== EXERCISE ==
When you reach the line containing "Tom Brady's fantasy" in the entries below, start writing out each line exactly, and stop after the line containing "US Airways Airbus".

== STUDY MATERIAL ==

----------

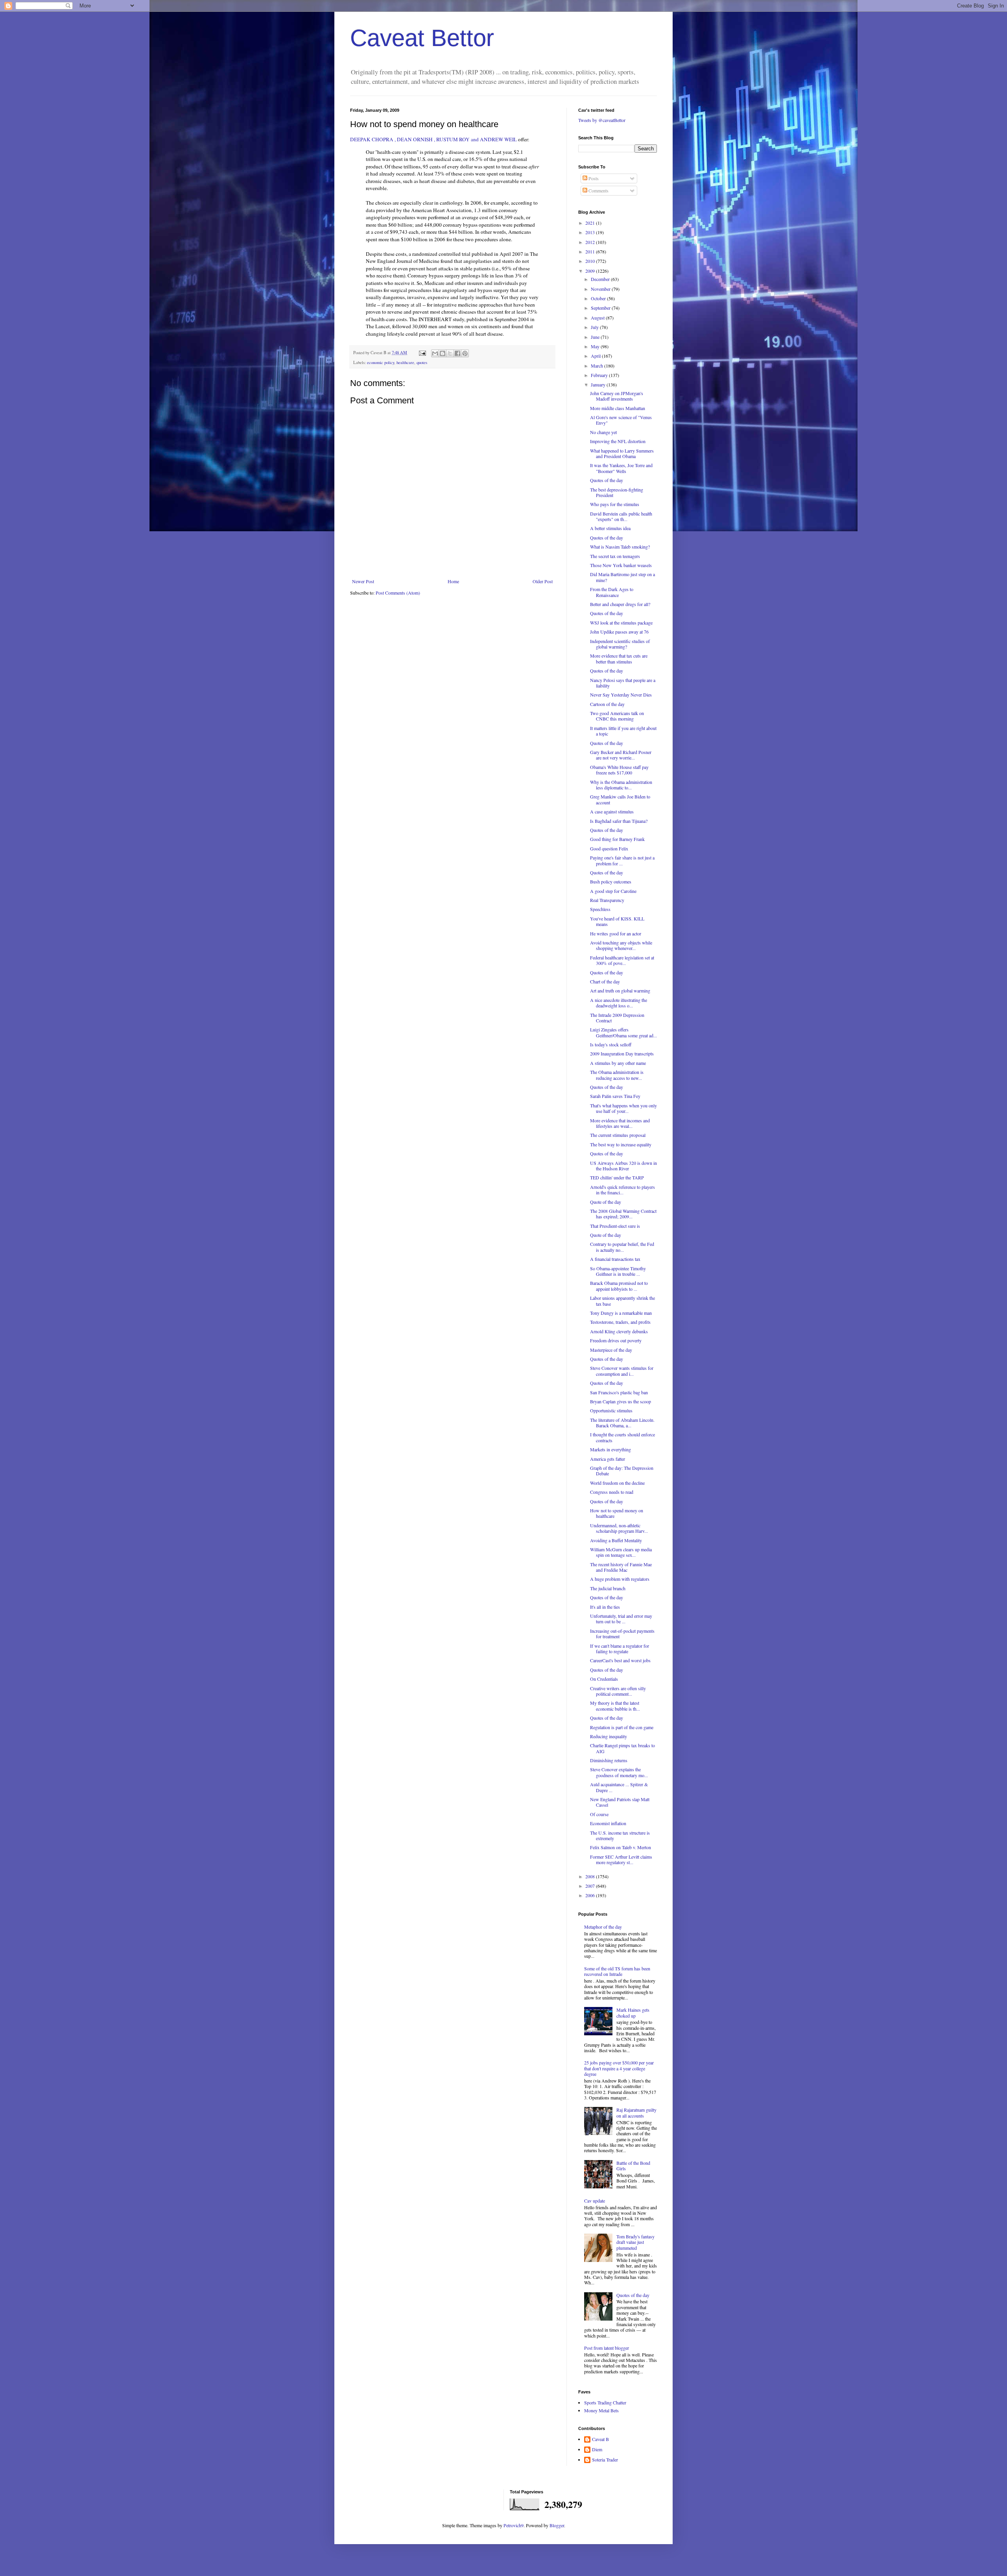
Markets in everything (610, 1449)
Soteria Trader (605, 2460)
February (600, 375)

----------

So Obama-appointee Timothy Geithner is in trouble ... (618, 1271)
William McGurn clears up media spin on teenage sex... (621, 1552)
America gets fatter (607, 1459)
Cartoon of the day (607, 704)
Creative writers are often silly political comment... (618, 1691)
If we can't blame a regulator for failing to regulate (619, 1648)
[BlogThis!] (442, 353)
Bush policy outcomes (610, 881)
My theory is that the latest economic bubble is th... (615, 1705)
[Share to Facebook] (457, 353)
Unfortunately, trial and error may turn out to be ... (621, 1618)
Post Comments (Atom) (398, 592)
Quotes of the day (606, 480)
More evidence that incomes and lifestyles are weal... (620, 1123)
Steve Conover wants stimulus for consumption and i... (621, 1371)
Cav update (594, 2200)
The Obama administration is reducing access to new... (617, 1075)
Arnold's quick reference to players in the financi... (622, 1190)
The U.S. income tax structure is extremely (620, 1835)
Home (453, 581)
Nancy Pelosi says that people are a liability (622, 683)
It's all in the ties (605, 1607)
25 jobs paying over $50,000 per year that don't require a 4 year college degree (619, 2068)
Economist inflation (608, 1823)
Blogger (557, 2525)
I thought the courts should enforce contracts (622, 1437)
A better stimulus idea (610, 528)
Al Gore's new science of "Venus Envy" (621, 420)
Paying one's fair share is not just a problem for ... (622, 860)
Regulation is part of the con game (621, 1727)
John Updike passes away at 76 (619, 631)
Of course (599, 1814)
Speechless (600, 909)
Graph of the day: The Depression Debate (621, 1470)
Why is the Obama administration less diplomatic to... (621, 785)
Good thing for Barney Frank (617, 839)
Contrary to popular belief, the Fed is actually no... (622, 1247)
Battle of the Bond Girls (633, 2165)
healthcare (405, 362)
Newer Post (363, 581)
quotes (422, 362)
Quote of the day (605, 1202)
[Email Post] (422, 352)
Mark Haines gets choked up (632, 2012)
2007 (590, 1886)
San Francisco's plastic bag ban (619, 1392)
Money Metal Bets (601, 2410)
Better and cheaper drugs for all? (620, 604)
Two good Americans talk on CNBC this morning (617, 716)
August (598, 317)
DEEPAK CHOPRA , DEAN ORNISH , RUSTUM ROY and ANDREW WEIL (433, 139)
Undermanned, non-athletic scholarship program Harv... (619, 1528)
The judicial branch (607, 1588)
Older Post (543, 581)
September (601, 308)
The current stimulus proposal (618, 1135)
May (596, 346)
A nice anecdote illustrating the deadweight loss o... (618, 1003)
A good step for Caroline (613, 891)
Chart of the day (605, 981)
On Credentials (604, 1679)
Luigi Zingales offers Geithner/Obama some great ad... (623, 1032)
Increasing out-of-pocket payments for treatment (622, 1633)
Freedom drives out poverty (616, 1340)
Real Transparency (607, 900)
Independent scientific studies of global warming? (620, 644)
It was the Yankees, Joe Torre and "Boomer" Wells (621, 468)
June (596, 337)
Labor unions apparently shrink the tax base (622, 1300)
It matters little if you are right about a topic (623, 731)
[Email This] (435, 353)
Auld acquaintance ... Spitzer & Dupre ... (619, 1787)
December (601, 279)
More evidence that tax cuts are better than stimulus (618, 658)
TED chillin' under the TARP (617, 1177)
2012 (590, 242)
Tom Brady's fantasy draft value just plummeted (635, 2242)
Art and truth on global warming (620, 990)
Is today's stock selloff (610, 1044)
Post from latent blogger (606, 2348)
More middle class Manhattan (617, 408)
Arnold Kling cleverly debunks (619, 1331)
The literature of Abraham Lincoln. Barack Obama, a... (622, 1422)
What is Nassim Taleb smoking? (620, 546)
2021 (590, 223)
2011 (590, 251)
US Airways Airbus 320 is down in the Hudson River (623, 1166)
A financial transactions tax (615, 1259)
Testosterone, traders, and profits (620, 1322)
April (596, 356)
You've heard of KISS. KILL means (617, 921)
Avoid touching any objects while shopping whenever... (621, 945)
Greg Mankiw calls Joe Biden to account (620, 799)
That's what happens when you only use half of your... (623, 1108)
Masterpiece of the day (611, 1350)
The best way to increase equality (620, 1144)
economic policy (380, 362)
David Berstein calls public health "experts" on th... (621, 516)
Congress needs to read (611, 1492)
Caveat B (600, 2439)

----------

== SOLVED EXERCISE ==
Tom Brady's fantasy draft value just plummeted (635, 2242)
Art and truth on global warming (620, 990)
Is today's stock selloff (610, 1044)
Post from latent blogger (606, 2348)
More middle class Manhattan (617, 408)
Arnold Kling cleverly debunks (619, 1331)
The literature of Abraham Lincoln. Barack Obama, a... (622, 1422)
What is Nassim Taleb smoking? (620, 546)
2021 (590, 223)
2011 (590, 251)
US Airways Airbus 320 is down in the Hudson River (623, 1166)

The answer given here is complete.